## Requirement
According to the hearing excerpt, who conducted the Accountability Review Board report ordered by Clinton?

## Excerpt to read
--- Start ---

The most dramatic revelations from Hicks were leaked earlier this week and there were no new bombshells at the hearing, but Republicans signaled their scrutiny of the attack would continue in the weeks ahead. 



“This hearing is closed,” Chairman Darrell Issa (R-Calif.) said at the conclusion of the six-hour hearing. “But this investigation is not over.”


Democrats on the panel said Republicans were using the witnesses to continue a partisan witch hunt that they have suggested is aimed at hurting former Secretary of State Hillary Clinton, who is seen as a possible 2016 presidential contender. 

None of the three witnesses testifying Wednesday offered evidence that suggested Clinton was complicit in the security failures. 

Eric Nordstrom, the regional security officer posted in Libya at the time of the attack — which left U.S. Ambassador Chris Stevens and three other Americans dead — said State Department officials had asked for increased security in Benghazi in the months before the attacks. 

But he said those requests never made it to Clinton’s desk, and he slammed State’s Accountability Review Board (ARB) for failing to address the breakdown in communication within the department’s upper levels. 

Nordstrom suggested the board’s report attempted to protect higher-ranking officials, and specifically faulted it for not looking at the key role played by Under Secretary for Management Patrick Kennedy in failing to deliver the request for more security to Clinton. 

He said a similar failure occurred in the 1998 bombing of the U.S. Embassy in Kenya, which killed 19 Americans.

“[The ARB] has decided to fix responsibility on the assistant secretary level and below,” said Nordstrom. “And the message to my colleagues is that if you’re above a certain level, no matter what your decision is no one’s going to question it.

“I look back and I see the last time we had a major attack was East Africa. Who was in that same position, when the unheeded messengers ... were raising those concerns? It just so happens it was the same person. The under secretary for management was in that same role before.

“There’s something apparently wrong with the process of how those security recommendations are raised to the secretary.”

The ARB report was ordered by Clinton and conducted by former Ambassador Thomas Pickering and former Chairman of the Joint Chiefs of Staff Adm. Mike Mullen.

A State Department official balked at the criticism of the ARB review process and allegations that the department had not reprimanded high-level officials.

--- End ---

[Collected data entries]

--- Start ---

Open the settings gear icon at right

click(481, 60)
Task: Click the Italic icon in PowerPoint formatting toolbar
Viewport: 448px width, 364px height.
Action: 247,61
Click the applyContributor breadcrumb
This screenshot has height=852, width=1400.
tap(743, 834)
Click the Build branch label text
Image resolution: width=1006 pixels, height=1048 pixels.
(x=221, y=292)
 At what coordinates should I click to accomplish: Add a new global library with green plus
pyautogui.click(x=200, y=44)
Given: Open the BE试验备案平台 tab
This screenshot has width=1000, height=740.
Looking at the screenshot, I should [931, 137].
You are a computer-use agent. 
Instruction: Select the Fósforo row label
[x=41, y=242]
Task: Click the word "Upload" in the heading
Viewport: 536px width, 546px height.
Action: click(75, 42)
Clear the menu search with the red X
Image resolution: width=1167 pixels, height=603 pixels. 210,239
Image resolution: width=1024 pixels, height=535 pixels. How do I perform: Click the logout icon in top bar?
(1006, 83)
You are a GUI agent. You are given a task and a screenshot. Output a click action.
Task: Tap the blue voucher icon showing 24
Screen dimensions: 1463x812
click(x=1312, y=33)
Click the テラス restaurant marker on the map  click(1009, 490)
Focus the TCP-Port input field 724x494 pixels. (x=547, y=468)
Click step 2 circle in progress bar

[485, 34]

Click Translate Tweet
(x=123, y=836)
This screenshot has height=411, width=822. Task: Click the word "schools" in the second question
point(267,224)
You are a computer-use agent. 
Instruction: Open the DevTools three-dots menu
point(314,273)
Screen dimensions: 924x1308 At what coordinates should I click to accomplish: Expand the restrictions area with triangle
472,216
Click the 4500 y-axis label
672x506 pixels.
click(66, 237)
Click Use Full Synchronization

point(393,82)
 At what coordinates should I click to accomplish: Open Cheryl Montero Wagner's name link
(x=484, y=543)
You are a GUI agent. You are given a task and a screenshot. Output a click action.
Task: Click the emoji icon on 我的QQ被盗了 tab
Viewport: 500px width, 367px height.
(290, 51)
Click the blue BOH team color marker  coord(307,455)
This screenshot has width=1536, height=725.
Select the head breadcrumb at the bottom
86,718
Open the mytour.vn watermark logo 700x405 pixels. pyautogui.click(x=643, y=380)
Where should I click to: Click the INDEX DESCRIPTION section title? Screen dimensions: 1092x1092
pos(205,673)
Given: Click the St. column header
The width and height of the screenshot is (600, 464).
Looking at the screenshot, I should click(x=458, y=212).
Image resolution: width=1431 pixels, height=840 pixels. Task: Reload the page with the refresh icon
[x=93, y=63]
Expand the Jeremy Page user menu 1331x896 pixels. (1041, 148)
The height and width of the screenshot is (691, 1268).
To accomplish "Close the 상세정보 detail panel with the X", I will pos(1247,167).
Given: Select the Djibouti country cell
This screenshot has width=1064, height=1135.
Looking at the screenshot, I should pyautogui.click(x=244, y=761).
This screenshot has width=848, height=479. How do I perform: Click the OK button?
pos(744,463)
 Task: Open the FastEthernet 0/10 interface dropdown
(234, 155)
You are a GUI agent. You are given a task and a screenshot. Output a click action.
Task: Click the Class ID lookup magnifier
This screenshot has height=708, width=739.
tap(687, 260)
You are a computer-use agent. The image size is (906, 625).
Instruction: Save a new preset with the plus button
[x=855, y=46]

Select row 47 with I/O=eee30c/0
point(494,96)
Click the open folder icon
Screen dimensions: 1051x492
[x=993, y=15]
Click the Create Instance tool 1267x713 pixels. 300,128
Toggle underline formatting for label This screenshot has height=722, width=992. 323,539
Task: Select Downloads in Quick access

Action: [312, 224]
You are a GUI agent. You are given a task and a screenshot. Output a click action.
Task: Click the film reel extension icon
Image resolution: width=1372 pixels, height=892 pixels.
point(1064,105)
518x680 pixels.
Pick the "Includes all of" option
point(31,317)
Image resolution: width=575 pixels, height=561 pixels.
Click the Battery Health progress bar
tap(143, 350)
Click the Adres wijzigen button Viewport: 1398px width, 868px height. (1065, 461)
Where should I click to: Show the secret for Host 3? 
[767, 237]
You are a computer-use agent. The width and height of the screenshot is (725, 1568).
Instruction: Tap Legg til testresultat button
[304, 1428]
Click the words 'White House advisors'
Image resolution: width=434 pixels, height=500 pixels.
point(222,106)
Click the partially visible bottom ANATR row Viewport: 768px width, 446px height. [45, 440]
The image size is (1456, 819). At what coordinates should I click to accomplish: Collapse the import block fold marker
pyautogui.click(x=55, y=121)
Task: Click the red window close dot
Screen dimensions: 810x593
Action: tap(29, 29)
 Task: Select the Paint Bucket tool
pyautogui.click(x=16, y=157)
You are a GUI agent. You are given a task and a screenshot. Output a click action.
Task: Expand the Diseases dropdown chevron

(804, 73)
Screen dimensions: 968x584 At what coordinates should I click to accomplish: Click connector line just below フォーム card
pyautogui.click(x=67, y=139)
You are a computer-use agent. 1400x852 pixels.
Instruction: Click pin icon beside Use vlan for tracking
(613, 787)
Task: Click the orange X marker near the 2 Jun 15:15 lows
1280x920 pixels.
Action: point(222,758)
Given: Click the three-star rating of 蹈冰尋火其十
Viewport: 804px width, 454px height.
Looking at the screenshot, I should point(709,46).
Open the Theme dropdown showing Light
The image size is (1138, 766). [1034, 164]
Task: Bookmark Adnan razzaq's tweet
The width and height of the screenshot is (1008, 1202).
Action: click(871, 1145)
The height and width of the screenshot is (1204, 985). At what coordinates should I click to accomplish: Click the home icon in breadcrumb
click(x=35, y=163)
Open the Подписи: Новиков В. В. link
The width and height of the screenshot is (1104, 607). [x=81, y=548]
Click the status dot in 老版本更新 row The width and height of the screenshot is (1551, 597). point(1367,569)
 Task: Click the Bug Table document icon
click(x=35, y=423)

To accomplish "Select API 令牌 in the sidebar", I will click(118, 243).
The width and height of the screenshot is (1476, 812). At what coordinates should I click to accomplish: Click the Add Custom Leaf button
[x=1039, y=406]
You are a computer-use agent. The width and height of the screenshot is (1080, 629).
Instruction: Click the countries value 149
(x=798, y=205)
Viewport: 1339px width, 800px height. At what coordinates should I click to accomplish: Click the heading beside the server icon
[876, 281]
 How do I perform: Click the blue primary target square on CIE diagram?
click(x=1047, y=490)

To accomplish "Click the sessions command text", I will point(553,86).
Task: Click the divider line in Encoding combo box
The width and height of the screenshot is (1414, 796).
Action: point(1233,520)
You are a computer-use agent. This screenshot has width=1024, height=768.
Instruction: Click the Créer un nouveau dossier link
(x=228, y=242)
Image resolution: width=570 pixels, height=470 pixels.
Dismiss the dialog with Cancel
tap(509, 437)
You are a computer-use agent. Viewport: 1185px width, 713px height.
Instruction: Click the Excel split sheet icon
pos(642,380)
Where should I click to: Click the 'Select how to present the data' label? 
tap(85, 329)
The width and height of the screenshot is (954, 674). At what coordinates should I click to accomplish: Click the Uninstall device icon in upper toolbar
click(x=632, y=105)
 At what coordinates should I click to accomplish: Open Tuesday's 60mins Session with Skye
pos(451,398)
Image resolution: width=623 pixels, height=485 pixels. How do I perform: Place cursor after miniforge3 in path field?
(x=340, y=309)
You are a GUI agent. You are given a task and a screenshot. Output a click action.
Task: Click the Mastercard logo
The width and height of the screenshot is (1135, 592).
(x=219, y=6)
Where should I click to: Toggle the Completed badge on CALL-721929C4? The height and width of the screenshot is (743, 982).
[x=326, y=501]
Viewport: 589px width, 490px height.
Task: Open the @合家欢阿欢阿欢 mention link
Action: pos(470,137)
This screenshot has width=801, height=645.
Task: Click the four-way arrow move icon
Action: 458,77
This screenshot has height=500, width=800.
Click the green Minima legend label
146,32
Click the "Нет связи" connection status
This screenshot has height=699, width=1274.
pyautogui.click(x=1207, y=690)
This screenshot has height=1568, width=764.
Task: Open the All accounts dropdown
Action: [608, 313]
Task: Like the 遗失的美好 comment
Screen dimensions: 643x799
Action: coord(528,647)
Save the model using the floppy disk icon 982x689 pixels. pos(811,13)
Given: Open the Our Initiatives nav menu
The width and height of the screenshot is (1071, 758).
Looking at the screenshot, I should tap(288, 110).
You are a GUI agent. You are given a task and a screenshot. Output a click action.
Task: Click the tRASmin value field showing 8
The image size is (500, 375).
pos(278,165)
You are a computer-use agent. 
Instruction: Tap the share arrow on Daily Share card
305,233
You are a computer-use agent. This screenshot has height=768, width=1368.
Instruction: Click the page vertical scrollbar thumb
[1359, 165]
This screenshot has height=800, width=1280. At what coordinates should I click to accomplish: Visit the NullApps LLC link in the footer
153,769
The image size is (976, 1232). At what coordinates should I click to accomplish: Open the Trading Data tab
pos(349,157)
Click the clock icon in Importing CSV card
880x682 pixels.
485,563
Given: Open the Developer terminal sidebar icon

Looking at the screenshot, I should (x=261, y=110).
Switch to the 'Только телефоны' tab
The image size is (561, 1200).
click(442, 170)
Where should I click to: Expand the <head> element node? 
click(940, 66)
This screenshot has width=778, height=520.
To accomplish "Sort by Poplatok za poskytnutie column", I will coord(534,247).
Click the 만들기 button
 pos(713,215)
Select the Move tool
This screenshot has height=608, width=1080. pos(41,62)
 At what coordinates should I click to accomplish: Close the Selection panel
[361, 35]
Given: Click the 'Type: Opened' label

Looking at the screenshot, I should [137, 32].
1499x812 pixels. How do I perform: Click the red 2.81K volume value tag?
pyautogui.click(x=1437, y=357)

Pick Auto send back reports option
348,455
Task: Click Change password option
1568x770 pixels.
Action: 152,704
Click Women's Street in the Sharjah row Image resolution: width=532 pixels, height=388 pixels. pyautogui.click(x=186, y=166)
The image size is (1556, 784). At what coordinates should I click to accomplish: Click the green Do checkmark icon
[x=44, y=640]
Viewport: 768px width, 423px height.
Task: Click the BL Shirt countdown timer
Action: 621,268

--- End ---

## Problem solution
Former Ambassador Thomas Pickering and former Chairman of the Joint Chiefs of Staff Adm. Mike Mullen.